Given the importance of proteins, NIH established the Protein Structure Initiative in 2000, which is an ongoing effort to accelerate discovery in structural genomics and to enhance our understanding of biological functions. Initially, the program sought to make it possible for a detailed three-dimensional structure of any protein to be generated easily based on their corresponding DNA sequences.
Once documented, these structural descriptions would help researchers learn about the functions of proteins and design experiments to solve biomedical problems, help them identify promising new structure-based medicines faster and develop better treatment of genetic and infectious diseases. The process of solving many protein structures would also help develop improved technologies and methodologies for protein production and to determine and predict structures.
This is where Karplus’ work fits in. With the support of two National Institutes of Health (NIH) grants, he has the monumental task of examining all protein structures ever deciphered and identifying the principles that govern their structure. Karplus’ work can inform the work of other scientists. They can apply these principles in order to more accurately model protein structure and then better understand and manipulate the roles they play in human health and disease.
“One way to explain what the new principles we learn can do is, ‘they help make fuzzy pictures of proteins sharper’,” said Karplus.
Biochemist Tory Hagen and his team broke new ground in understanding why older adults are increasingly at risk for age-related diseases, including cancer, neurodegenerative disorders and environmental insults. They discovered that a key transcription factor governing more than 200 antioxidant and stress-resistance genes becomes impaired with age, limiting normal cellular response and increasing susceptibility to disease.
The researchers also found that the loss of this transcription factor stems from a cadre of microRNA’s that arise with age and limit synthesis of the protein. This discovery provides a novel target which can improve resiliency to a host of stresses and may improve healthspan
Biochemist Elisar Barbar’s team explores the elucidation of molecular structure/assembly and the regulation of protein interaction networks associated with Huntington’s disease (mental retardation) and systems with important biomedical implications.
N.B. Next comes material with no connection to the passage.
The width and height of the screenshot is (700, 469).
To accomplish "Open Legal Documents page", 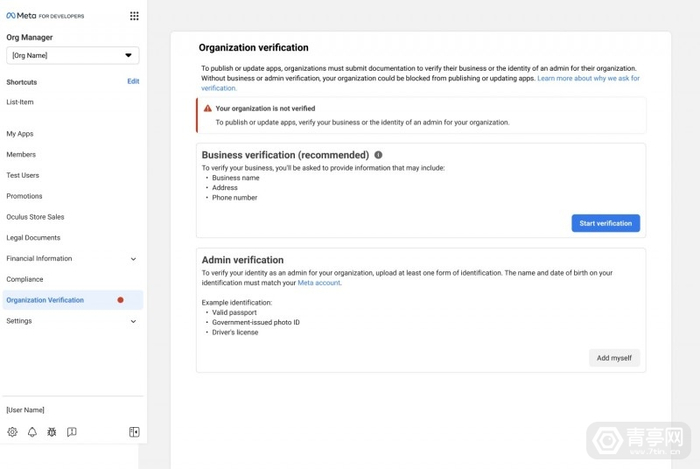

Cutting across disciplines
Microbiologist Bruce Geller studies pathogenic antibiotic-resistant bacterial infections. His team created antisense antibiotics that bind to and silence the gene responsible for a severe form of antibiotic resistance that makes some bacteria resistant to nearly all antibiotics.
Zoology professor Jaga Giebultowicz studies body clocks, circadian rhythms and circadian clocks that regulate molecular and physiological rhythms.
Jim Strother’s team examines how physiology, biomechanics, and neurobiology shape the interaction of animals with their environment. Their current research is focused on understanding respiratory exchange using zebrafish as a model system.